With just a week to go until Britain risks lurching out into legal limbo at midnight next Friday, EU leaders gave May an extra two months, until May 22, to leave if she wins next week’s vote in parliament.
But she failed to convince the other 27 that she would succeed, prompting a frantic seven hours of talks to find a way to get Britain out without seeming to push.
The conclusion was a deal that suggested that Britain could, if May fails, come back and ask for a much longer delay.
But this would be on the condition – likely a major stumbling block – that it takes part in elections to the new EU parliament on May 23.
For it to do so, British election law says that would have to be announced six weeks beforehand, by April 12. If it does not call an EU election, Britain will be out.
“The European Council agrees to an extension until 22 May 2019, provided the Withdrawal Agreement is approved by the House of Commons next week,” the statement said.

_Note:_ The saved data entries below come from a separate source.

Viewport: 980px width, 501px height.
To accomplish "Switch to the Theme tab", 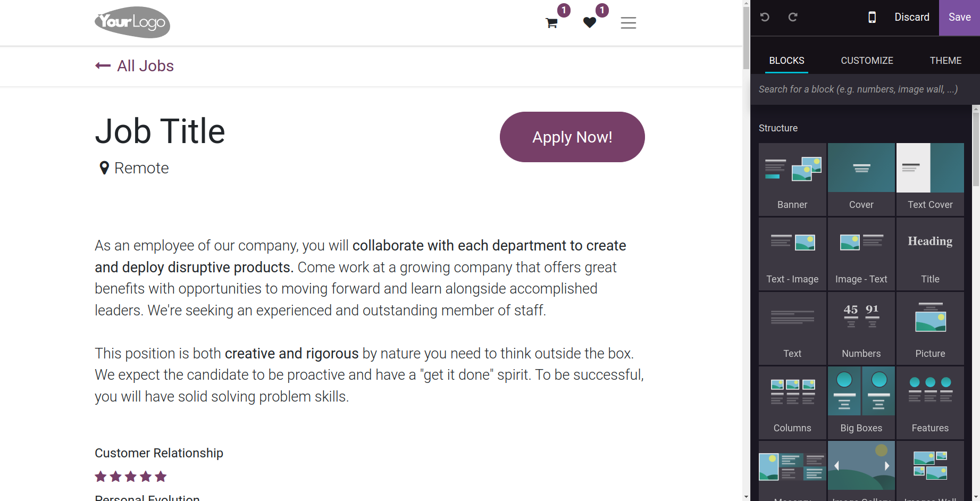I will click(945, 61).
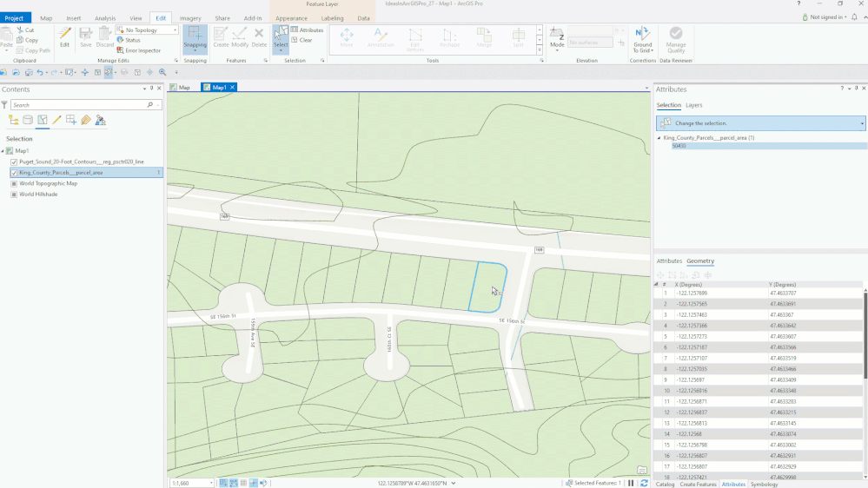
Task: Switch Contents to List By Data Source
Action: pos(27,120)
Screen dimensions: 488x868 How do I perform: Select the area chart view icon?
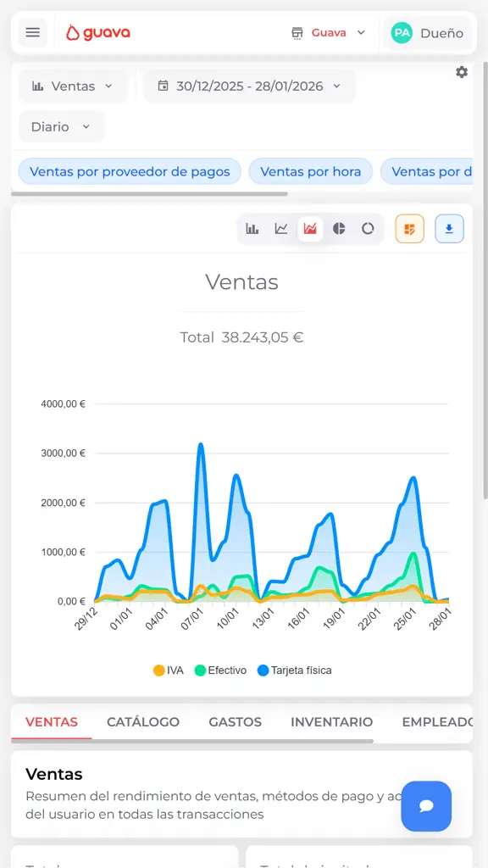310,228
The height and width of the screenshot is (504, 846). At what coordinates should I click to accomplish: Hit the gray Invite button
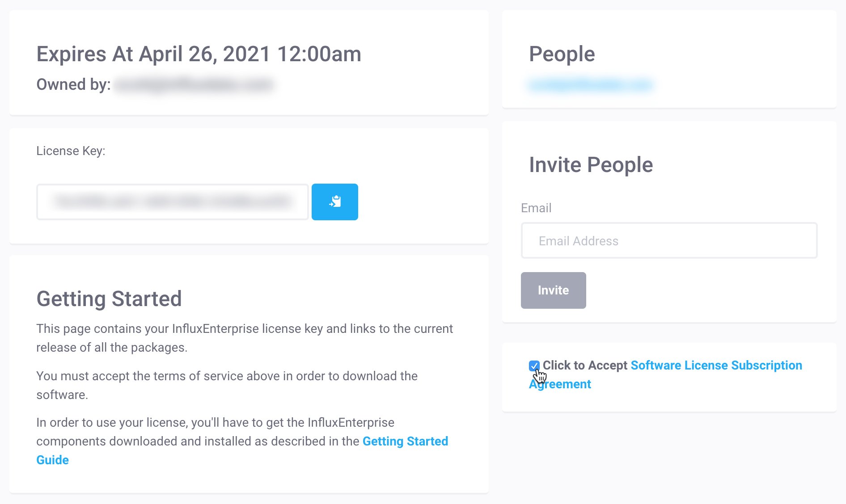[553, 290]
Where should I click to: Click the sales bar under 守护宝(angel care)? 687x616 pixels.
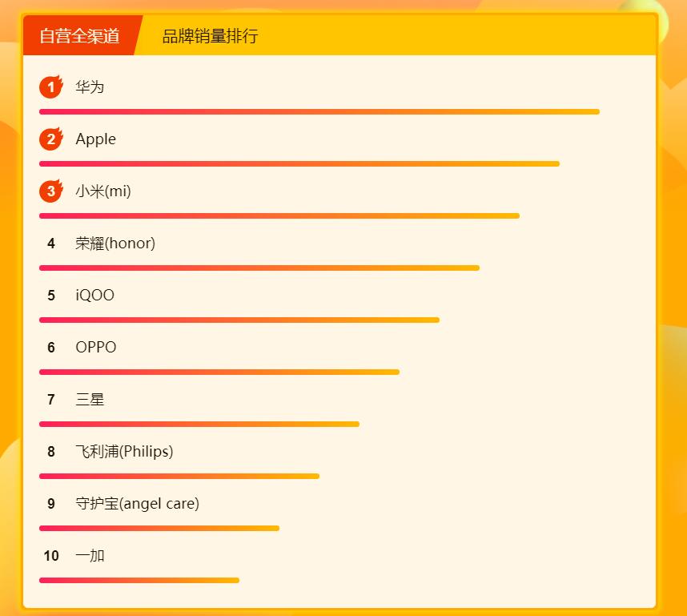159,528
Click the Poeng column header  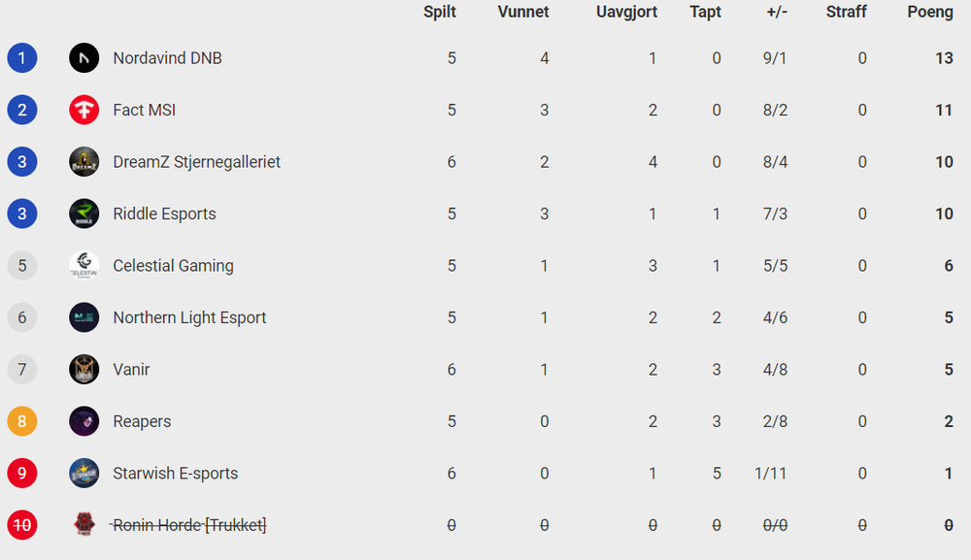pos(930,12)
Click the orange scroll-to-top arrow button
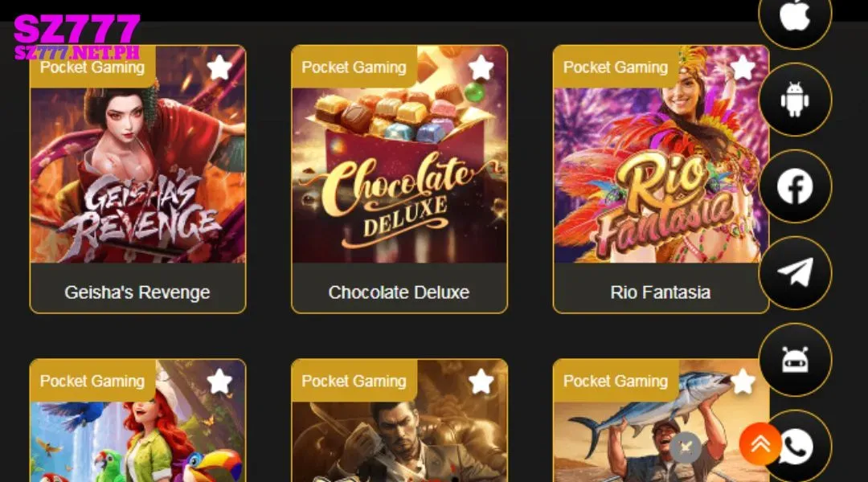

“If the Withdrawal Agreement is not approved by the House of Commons next week, the European Council agrees to an extension until 12 April 2019 and expects the United Kingdom to indicate a way forward before this date for consideration by the European Council.”
Prime Minister Theresa May welcomed the European Union’s decision to delay Brexit, saying that lawmakers in the British parliament now had clear choices about what to do next.
“I hope we can all agree, we are now at the moment of decision,” May told reporters following a meeting of EU leaders.